Abstract
Background: Ferroptosis, an iron-dependent cell death driven by lipid peroxidation, is implicated in the pathogenesis of various organ injuries. As preeclampsia threatens maternal liver health via this pathway, we investigated melatonin’s anti-ferroptotic efficacy in an L-NAME-induced rat model of preeclampsia, focusing on its mechanistic modulation.
Methods: Preeclampsia was induced in timed-pregnant Wistar rats via daily subcutaneous injections of L-NAME (125 mg/kg) from gestational day (GD) 13 until delivery. Treatment groups received intraperitoneal melatonin (10 mg/kg/day) in either a short-term (STM; GD14 to delivery) or a long-term (LTM; GD14 to postpartum day 14) regimen. Evaluations were performed at 23 and 90 days postpartum (PPD23 and PPD90). Systolic blood pressure and 24-hour urinary protein excretion were quantified. Hepatic oxidative stress status was evaluated by measuring malondialdehyde (MDA) concentration alongside the activities of superoxide dismutase (SOD) and glutathione peroxidase (GPx). Hepatic gene expression of ferroptosis-related mediators was analyzed, including nuclear factor erythroid 2-related factor 2 (NRF2), solute carrier family 7 member 11 (SLC7A11), sulfiredoxin-1 (SRXN1), and glutathione peroxidase 4 (GPX4). A comprehensive histopathological examination of liver tissue was also performed.
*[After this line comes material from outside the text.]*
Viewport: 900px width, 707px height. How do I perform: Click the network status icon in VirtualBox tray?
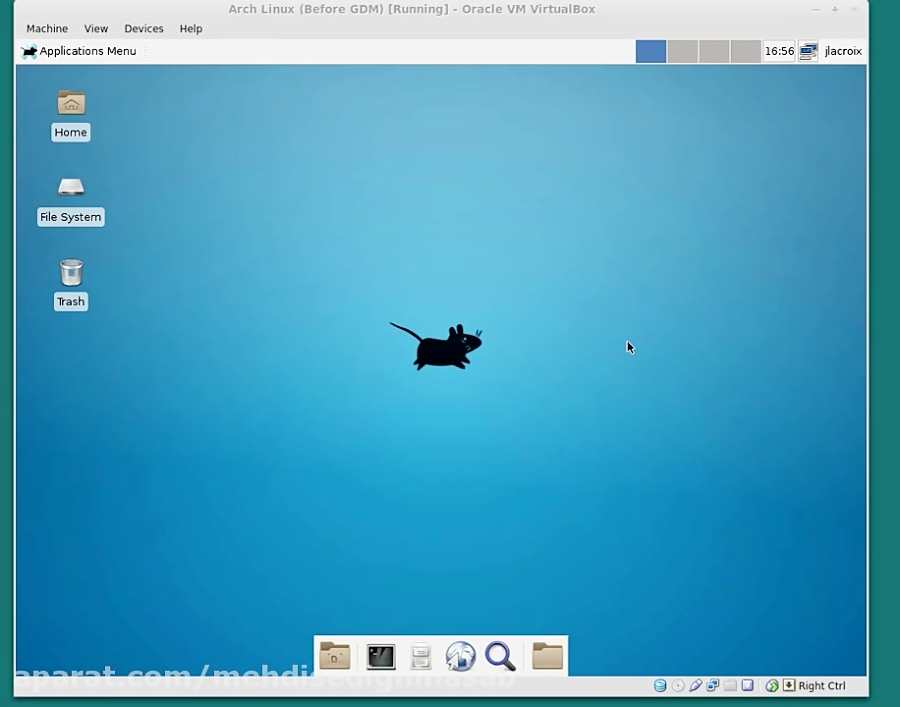712,685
Results: Melatonin treatment (STM and LTM) significantly attenuated L-NAME-induced hypertension and proteinuria at all time points (P<0.001). It suppressed hepatic oxidative stress, normalizing MDA levels (LTM at PPD90) and elevating SOD/GPx activities (P<0.01). Mechanistically, melatonin reversed the downregulation of ferroptosis-related genes (NRF2, SLC7A11, GPX4; P<0.001), with STM also upregulating SRXN1 at PPD23. LTM showed superior NRF2/GPX4 induction to STM at PPD90. Both melatonin regimens mitigated L-NAME-induced persistent hepatic damage, including ductular reactions and fibrosis.
Conclusion: This study demonstrates that melatonin exerts sustained protection against preeclampsia-induced hepatic injury by suppressing ferroptosis through the NRF2/GPX4/SRXN1 pathway. The treatment attenuated ductular reactions and restored redox balance.